EXCERPTED RECORDS: Begin
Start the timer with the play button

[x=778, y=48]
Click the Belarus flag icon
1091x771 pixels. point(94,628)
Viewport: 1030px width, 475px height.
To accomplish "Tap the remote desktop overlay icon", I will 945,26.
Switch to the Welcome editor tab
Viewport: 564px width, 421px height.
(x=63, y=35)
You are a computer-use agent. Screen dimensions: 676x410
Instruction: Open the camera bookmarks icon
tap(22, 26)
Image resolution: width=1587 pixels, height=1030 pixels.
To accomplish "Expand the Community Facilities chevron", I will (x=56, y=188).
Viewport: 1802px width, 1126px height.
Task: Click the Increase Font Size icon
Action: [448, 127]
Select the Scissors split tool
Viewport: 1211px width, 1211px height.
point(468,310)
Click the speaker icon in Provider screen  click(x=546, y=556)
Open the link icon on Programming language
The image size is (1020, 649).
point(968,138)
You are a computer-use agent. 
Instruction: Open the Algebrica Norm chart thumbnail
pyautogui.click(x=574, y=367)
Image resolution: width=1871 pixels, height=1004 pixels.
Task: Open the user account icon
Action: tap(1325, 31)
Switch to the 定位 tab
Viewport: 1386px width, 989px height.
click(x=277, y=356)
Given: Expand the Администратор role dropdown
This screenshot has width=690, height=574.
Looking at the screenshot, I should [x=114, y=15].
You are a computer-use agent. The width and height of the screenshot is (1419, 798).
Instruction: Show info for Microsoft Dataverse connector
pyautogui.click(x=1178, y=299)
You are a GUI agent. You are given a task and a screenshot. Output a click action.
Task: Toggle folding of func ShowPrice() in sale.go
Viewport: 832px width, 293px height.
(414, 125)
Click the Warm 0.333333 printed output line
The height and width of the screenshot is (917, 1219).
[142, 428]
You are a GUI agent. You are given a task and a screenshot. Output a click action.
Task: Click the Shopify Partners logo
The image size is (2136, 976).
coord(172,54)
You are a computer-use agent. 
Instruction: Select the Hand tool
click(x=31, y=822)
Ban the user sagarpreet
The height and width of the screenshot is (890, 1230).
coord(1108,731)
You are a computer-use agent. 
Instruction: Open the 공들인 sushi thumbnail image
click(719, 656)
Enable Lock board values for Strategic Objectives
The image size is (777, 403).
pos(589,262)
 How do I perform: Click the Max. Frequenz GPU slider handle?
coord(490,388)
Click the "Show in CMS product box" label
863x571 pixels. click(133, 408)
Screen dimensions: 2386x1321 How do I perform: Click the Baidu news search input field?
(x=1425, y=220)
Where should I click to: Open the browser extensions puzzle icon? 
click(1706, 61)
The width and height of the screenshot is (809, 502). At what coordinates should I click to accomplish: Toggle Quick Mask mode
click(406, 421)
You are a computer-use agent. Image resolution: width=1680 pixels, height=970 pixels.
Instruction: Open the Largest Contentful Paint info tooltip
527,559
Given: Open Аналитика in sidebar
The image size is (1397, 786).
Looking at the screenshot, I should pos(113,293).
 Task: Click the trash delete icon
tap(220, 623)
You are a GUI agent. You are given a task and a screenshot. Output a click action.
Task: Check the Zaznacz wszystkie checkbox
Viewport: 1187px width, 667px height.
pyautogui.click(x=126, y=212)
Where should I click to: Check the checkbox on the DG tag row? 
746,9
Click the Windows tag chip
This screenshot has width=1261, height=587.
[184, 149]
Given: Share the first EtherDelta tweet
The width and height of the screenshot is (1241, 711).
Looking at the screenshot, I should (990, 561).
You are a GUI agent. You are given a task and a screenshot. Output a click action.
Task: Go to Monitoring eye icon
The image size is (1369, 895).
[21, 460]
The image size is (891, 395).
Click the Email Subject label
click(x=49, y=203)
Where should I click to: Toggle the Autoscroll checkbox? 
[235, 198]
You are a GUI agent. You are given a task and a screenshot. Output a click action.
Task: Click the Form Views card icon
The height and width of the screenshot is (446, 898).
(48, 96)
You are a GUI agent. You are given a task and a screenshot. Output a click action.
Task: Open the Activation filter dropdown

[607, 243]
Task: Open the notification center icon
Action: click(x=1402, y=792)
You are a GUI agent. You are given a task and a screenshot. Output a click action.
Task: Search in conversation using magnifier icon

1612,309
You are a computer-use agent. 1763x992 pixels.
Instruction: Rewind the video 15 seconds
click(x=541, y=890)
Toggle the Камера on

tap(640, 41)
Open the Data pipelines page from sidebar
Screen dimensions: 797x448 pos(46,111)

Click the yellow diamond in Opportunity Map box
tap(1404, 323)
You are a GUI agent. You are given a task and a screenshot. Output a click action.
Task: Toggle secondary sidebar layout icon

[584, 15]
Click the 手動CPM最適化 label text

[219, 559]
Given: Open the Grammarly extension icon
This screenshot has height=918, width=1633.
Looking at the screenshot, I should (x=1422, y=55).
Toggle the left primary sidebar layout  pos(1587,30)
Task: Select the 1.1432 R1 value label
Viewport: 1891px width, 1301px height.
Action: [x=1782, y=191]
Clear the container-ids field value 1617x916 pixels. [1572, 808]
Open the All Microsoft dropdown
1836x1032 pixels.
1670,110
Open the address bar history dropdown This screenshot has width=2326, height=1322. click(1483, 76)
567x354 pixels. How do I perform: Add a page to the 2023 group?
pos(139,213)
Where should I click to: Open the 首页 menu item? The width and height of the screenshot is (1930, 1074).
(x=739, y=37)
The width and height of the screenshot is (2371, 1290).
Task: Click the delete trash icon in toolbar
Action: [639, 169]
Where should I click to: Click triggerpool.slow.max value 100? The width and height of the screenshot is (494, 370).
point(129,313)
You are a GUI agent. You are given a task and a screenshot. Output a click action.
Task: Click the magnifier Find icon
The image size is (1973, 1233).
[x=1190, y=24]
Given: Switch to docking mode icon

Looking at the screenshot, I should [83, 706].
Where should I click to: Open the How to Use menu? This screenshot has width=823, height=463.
EXCERPTED RECORDS: End
HOW TO COMPLETE THIS TASK ▸
Each record must be duplicated exactly, with none missing.

THE COMPLETED TASK ▸
Start the timer with the play button

[x=778, y=48]
Click the Belarus flag icon
1091x771 pixels. point(94,628)
Viewport: 1030px width, 475px height.
To accomplish "Tap the remote desktop overlay icon", I will 945,26.
Switch to the Welcome editor tab
Viewport: 564px width, 421px height.
(x=63, y=35)
You are a computer-use agent. Screen dimensions: 676x410
Instruction: Open the camera bookmarks icon
tap(22, 26)
Image resolution: width=1587 pixels, height=1030 pixels.
To accomplish "Expand the Community Facilities chevron", I will (x=56, y=188).
Viewport: 1802px width, 1126px height.
Task: Click the Increase Font Size icon
Action: [448, 127]
Select the Scissors split tool
Viewport: 1211px width, 1211px height.
point(468,310)
Click the speaker icon in Provider screen  click(x=546, y=556)
Open the link icon on Programming language
The image size is (1020, 649).
point(968,138)
You are a computer-use agent. 
Instruction: Open the Algebrica Norm chart thumbnail
pyautogui.click(x=574, y=367)
Image resolution: width=1871 pixels, height=1004 pixels.
Task: Open the user account icon
Action: tap(1325, 31)
Switch to the 定位 tab
Viewport: 1386px width, 989px height.
click(x=277, y=356)
Given: Expand the Администратор role dropdown
This screenshot has width=690, height=574.
Looking at the screenshot, I should [x=114, y=15].
You are a computer-use agent. The width and height of the screenshot is (1419, 798).
Instruction: Show info for Microsoft Dataverse connector
pyautogui.click(x=1178, y=299)
You are a GUI agent. You are given a task and a screenshot. Output a click action.
Task: Toggle folding of func ShowPrice() in sale.go
Viewport: 832px width, 293px height.
(414, 125)
Click the Warm 0.333333 printed output line
The height and width of the screenshot is (917, 1219).
[142, 428]
You are a GUI agent. You are given a task and a screenshot. Output a click action.
Task: Click the Shopify Partners logo
The image size is (2136, 976).
coord(172,54)
You are a computer-use agent. 
Instruction: Select the Hand tool
click(x=31, y=822)
Ban the user sagarpreet
The height and width of the screenshot is (890, 1230).
coord(1108,731)
You are a computer-use agent. 
Instruction: Open the 공들인 sushi thumbnail image
click(719, 656)
Enable Lock board values for Strategic Objectives
The image size is (777, 403).
pos(589,262)
 How do I perform: Click the Max. Frequenz GPU slider handle?
coord(490,388)
Click the "Show in CMS product box" label
863x571 pixels. click(133, 408)
Screen dimensions: 2386x1321 How do I perform: Click the Baidu news search input field?
(x=1425, y=220)
Where should I click to: Open the browser extensions puzzle icon? 
click(1706, 61)
The width and height of the screenshot is (809, 502). At what coordinates should I click to accomplish: Toggle Quick Mask mode
click(406, 421)
You are a computer-use agent. Image resolution: width=1680 pixels, height=970 pixels.
Instruction: Open the Largest Contentful Paint info tooltip
527,559
Given: Open Аналитика in sidebar
The image size is (1397, 786).
Looking at the screenshot, I should pos(113,293).
 Task: Click the trash delete icon
tap(220, 623)
You are a GUI agent. You are given a task and a screenshot. Output a click action.
Task: Check the Zaznacz wszystkie checkbox
Viewport: 1187px width, 667px height.
pyautogui.click(x=126, y=212)
Where should I click to: Check the checkbox on the DG tag row? 
746,9
Click the Windows tag chip
This screenshot has width=1261, height=587.
[184, 149]
Given: Share the first EtherDelta tweet
The width and height of the screenshot is (1241, 711).
Looking at the screenshot, I should (990, 561).
You are a GUI agent. You are given a task and a screenshot. Output a click action.
Task: Go to Monitoring eye icon
The image size is (1369, 895).
[21, 460]
The image size is (891, 395).
Click the Email Subject label
click(x=49, y=203)
Where should I click to: Toggle the Autoscroll checkbox? 
[235, 198]
You are a GUI agent. You are given a task and a screenshot. Output a click action.
Task: Click the Form Views card icon
The height and width of the screenshot is (446, 898).
(48, 96)
You are a GUI agent. You are given a task and a screenshot. Output a click action.
Task: Open the Activation filter dropdown

[607, 243]
Task: Open the notification center icon
Action: click(x=1402, y=792)
You are a GUI agent. You are given a task and a screenshot. Output a click action.
Task: Search in conversation using magnifier icon

1612,309
You are a computer-use agent. 1763x992 pixels.
Instruction: Rewind the video 15 seconds
click(x=541, y=890)
Toggle the Камера on

tap(640, 41)
Open the Data pipelines page from sidebar
Screen dimensions: 797x448 pos(46,111)

Click the yellow diamond in Opportunity Map box
tap(1404, 323)
You are a GUI agent. You are given a task and a screenshot. Output a click action.
Task: Toggle secondary sidebar layout icon

[584, 15]
Click the 手動CPM最適化 label text

[219, 559]
Given: Open the Grammarly extension icon
This screenshot has height=918, width=1633.
Looking at the screenshot, I should (x=1422, y=55).
Toggle the left primary sidebar layout  pos(1587,30)
Task: Select the 1.1432 R1 value label
Viewport: 1891px width, 1301px height.
Action: [x=1782, y=191]
Clear the container-ids field value 1617x916 pixels. [1572, 808]
Open the All Microsoft dropdown
1836x1032 pixels.
1670,110
Open the address bar history dropdown This screenshot has width=2326, height=1322. click(1483, 76)
567x354 pixels. How do I perform: Add a page to the 2023 group?
pos(139,213)
Where should I click to: Open the 首页 menu item? The width and height of the screenshot is (1930, 1074).
(x=739, y=37)
The width and height of the screenshot is (2371, 1290).
Task: Click the delete trash icon in toolbar
Action: [639, 169]
Where should I click to: Click triggerpool.slow.max value 100? The width and height of the screenshot is (494, 370).
point(129,313)
You are a GUI agent. You are given a task and a screenshot. Output a click action.
Task: Click the magnifier Find icon
The image size is (1973, 1233).
[x=1190, y=24]
Given: Switch to docking mode icon

Looking at the screenshot, I should [83, 706].
Where should I click to: Open the How to Use menu? This screenshot has width=823, height=463.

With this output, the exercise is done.